— ÉNONCÉ 1 —
Dans l'extrait sur Mary Golda Ross, relevez toutes les fonctions professionnelles qu'elle a occupées.

— EXTRAIT SOURCE —
_ _ _ _

Station spatiale internationale en 2022 / Photo by Roscosmos Press Office/TASS/ABACAPRESS.COM
Mary Golda Ross, membre de la nation Cherokee
Mary Golda Ross naît en 1908 à Park Hill (Oklahoma), ville proche de la capitale de la nation Cherokee, Tahlequah, au Sud des montagnes Ozark. Ses deux parents sont citoyens Cherokee, et son arrière-arrière-grand-père, John Ross était le chef principal de la nation Cherokee. Il a lutté en vain à la fin des années 1830 pour l’indépendance de son peuple. Ses origines la marquent profondément.
A 16 ans, elle sort du lycée et obtient un diplôme en mathématiques de l’université Northeastern State Teachers en 1928, la seule femme de sa promotion. « Les mathématiques étaient plus amusantes que tout le reste. C’était toujours un jeu pour moi », raconte-t-elle. Enseignante, statisticienne au Bureau des affaires indiennes puis conseillère d’éducation pour des étudiants amérindiens à Santa Fe (Nouveau-Mexique), elle suit les cours d’été en astronomie à l’université Colorado State Teachers. Elle y obtient sa maîtrise en 1938.

_ _ _ _

— LES DONNÉES —
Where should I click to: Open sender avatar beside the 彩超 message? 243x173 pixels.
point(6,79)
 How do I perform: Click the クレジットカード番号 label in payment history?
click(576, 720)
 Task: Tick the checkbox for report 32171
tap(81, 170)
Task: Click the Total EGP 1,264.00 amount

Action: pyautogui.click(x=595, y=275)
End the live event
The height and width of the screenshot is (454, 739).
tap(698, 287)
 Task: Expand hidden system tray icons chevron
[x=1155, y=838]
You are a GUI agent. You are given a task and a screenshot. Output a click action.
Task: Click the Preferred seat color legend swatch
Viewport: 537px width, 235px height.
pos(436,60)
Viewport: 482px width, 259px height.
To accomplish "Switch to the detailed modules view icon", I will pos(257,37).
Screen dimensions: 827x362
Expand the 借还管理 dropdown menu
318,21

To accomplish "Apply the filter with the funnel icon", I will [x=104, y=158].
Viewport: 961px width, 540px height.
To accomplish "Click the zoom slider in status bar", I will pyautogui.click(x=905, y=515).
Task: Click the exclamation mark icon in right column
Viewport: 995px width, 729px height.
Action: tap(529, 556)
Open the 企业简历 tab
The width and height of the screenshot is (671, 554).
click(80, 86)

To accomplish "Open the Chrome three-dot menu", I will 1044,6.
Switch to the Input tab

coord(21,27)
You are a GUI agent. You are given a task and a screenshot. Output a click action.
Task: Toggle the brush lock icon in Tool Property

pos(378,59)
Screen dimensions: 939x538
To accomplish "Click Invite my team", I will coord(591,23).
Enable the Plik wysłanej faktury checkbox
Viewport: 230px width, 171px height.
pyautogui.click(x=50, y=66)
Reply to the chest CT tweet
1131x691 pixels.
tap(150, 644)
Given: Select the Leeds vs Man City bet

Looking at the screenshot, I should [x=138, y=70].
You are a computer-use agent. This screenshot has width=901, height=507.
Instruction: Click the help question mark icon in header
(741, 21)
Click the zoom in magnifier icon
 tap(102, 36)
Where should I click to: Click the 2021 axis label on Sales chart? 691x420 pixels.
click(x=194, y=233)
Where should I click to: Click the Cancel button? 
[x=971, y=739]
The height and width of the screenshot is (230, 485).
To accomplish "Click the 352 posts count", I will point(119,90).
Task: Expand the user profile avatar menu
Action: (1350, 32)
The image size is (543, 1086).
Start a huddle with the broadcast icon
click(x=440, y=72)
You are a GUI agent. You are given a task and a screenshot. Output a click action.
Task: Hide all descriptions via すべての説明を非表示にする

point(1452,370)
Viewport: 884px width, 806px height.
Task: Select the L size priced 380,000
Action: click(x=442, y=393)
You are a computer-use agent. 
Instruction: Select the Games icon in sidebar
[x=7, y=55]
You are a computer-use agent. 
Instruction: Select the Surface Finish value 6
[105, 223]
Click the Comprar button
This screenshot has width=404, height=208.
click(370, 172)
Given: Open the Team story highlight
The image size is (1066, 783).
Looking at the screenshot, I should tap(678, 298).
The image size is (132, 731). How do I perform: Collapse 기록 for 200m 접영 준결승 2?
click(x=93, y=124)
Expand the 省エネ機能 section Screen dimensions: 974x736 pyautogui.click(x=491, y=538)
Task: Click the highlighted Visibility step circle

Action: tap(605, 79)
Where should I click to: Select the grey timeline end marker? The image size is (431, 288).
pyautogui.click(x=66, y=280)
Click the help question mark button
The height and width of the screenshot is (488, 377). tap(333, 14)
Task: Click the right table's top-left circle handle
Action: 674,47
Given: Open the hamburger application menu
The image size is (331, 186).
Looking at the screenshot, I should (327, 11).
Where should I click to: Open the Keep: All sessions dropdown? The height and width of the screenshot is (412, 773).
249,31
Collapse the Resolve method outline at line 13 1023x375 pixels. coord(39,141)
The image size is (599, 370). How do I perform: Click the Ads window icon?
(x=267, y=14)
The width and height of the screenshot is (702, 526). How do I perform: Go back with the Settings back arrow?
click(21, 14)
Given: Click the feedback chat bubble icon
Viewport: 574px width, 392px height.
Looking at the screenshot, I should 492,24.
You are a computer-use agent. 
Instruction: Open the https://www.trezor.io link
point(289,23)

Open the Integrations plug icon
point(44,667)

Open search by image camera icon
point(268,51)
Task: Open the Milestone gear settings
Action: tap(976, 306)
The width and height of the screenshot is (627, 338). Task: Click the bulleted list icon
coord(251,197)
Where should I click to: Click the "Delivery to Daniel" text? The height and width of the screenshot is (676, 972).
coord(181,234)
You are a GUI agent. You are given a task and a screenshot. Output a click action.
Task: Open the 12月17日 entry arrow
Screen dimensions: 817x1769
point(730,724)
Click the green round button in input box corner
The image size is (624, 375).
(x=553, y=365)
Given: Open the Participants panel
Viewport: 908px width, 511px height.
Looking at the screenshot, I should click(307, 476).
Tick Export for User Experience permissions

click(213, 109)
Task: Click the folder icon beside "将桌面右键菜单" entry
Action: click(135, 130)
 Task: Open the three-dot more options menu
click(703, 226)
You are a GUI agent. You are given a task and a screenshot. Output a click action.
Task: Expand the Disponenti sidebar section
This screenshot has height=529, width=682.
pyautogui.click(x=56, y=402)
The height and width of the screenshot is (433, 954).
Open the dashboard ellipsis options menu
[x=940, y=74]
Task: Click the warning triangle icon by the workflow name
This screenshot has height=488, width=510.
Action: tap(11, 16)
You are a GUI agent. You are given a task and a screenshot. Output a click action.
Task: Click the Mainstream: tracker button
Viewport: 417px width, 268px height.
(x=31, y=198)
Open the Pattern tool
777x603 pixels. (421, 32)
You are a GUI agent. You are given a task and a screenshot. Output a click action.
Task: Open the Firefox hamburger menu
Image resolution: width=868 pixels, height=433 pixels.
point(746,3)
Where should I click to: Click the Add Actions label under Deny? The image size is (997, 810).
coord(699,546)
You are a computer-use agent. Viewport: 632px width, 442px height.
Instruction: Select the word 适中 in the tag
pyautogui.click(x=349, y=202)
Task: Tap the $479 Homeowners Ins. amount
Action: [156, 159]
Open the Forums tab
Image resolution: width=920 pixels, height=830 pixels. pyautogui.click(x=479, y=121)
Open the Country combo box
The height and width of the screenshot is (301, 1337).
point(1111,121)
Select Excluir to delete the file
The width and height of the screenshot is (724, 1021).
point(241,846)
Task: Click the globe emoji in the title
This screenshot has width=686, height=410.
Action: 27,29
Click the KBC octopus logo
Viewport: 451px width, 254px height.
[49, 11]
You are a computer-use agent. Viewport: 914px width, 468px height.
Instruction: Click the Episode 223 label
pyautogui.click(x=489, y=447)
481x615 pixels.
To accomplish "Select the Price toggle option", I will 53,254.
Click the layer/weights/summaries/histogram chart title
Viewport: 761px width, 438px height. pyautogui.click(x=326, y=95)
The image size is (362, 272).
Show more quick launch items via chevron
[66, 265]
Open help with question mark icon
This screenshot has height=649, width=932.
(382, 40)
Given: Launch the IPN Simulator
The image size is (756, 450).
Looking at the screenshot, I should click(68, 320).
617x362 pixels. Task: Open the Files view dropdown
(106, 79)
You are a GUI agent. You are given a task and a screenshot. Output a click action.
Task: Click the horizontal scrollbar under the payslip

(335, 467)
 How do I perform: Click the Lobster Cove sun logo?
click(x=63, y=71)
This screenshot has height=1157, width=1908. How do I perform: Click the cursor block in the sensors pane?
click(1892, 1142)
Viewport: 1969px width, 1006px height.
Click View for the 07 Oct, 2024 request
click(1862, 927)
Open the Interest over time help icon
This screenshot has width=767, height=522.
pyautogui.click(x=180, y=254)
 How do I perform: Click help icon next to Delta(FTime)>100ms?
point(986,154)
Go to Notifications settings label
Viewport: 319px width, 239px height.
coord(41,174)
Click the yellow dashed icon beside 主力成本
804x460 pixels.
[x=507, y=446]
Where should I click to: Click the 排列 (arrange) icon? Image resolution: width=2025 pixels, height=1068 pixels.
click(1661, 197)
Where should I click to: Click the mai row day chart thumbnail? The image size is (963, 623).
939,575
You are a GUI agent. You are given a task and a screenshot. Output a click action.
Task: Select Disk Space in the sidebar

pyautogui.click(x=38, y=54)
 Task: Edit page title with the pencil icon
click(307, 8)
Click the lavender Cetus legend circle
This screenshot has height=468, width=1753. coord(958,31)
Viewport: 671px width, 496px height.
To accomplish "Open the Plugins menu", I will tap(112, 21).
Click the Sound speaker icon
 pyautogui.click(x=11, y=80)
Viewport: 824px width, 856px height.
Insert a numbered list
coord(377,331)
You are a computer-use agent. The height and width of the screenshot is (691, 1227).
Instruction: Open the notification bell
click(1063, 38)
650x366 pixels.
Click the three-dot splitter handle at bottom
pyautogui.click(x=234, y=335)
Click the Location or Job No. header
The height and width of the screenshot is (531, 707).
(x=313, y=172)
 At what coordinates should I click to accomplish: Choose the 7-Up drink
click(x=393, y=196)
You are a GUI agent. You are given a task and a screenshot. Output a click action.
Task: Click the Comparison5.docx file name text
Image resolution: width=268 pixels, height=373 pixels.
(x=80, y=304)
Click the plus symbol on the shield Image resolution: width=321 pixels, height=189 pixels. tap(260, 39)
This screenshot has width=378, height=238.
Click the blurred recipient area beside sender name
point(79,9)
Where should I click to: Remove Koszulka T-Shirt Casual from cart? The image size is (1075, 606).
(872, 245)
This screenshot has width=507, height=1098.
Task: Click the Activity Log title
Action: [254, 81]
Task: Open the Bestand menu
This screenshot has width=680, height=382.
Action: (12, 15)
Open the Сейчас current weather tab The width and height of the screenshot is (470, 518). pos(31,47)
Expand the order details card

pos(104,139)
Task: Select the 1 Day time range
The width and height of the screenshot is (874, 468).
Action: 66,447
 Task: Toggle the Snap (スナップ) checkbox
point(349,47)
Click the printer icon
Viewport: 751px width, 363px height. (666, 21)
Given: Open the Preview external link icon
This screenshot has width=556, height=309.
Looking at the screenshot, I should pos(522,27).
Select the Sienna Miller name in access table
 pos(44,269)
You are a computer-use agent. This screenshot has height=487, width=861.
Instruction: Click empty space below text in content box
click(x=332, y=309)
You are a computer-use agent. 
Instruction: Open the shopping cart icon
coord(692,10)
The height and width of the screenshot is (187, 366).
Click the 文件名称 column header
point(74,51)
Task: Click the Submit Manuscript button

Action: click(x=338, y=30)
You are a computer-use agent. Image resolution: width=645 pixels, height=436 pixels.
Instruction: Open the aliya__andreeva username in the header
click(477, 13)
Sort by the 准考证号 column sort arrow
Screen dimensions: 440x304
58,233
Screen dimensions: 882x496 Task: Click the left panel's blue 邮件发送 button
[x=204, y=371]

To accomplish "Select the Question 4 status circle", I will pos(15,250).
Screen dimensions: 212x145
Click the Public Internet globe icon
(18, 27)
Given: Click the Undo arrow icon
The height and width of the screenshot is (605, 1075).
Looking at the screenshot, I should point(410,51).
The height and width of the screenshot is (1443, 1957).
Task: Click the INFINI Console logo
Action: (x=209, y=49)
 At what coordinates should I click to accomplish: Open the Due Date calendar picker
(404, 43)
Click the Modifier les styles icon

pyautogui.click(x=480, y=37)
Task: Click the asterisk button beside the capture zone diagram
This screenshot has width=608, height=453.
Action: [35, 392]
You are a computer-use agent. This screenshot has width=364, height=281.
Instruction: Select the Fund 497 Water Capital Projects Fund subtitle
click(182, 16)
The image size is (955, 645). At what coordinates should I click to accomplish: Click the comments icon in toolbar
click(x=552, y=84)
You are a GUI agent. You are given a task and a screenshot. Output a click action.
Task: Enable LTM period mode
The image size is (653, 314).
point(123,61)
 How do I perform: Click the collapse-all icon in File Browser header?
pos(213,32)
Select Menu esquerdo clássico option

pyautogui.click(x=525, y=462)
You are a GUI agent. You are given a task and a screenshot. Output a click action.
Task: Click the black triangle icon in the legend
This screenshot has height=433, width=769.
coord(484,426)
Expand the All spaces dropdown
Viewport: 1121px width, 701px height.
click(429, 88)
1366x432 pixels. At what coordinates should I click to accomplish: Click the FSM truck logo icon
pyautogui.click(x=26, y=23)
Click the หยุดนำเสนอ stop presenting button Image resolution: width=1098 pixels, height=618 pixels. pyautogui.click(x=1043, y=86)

_ _ _ _

— ÉNONCÉ 2 —
Mettez à jour les enregistrements de la ligne contenant « The image size is (955, 645). » jusqu'à la fin des enregistrements, ces deux lignes comprises. Remplacez « icon » par « button » sans rien modifier d'autre.

— CORRIGÉ 1 —
- Enseignante
- Statisticienne au Bureau des affaires indiennes
- Conseillère d'éducation pour des étudiants amérindiens à Santa Fe (Nouveau-Mexique)

— CORRIGÉ 2 —
The image size is (955, 645). At what coordinates should I click to accomplish: Click the comments button in toolbar
click(x=552, y=84)
You are a GUI agent. You are given a task and a screenshot. Output a click action.
Task: Enable LTM period mode
The image size is (653, 314).
point(123,61)
 How do I perform: Click the collapse-all button in File Browser header?
pos(213,32)
Select Menu esquerdo clássico option

pyautogui.click(x=525, y=462)
You are a GUI agent. You are given a task and a screenshot. Output a click action.
Task: Click the black triangle button in the legend
This screenshot has height=433, width=769.
coord(484,426)
Expand the All spaces dropdown
Viewport: 1121px width, 701px height.
click(429, 88)
1366x432 pixels. At what coordinates should I click to accomplish: Click the FSM truck logo button
pyautogui.click(x=26, y=23)
Click the หยุดนำเสนอ stop presenting button Image resolution: width=1098 pixels, height=618 pixels. pyautogui.click(x=1043, y=86)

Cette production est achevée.